I'm studying abroad with 8 other college ladies in the U.K. for the next few weeks. We're studying Jane Austen, and for one of our assignments we were asked to watch the new 'Becoming Jane' movie and compare the plot with the events in Austen's actual life. For the purpose of this blog, I will put aside my feelings about the movie itself and attack another issue.
Anyone who has traveled to Europe know there are 20 minutes of commercials intermixed with previews before a movie itself. In this 20 minutes, two rows of very giggly American girls (myself included) burst into peals of laughter during each and every commercial shown. They were entertaining, engaging and made people who are very used to ignoring commercials pay pretty close attention. Moreover, these commercials were for products familiar to each one of us- products we use regularly- whose commercial we all ignore.

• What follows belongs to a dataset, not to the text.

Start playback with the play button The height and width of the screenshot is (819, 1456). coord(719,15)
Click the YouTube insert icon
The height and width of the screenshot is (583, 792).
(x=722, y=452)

So why did we all laugh to the point of annoying the rest of the audience?
I think part of this was because they were new commercials. We saw common products in a new light, and inevitably our British counterparts had seen these ads numerous times already. There is something
to be said for a heavy turnover in commercials, though. If you're trying to keep an audience, they have to be entertained. More than this though, I think some of these commercials took more risks, and
pushed the propriety envelope a little father than any of us were used to.
In any case, the post-movie conversation involved the film as much as the commercials. This made me think that the never-ending conversations about how advertising is dead are completely unfounded. It's not dead; maybe it just needs a little tweaking.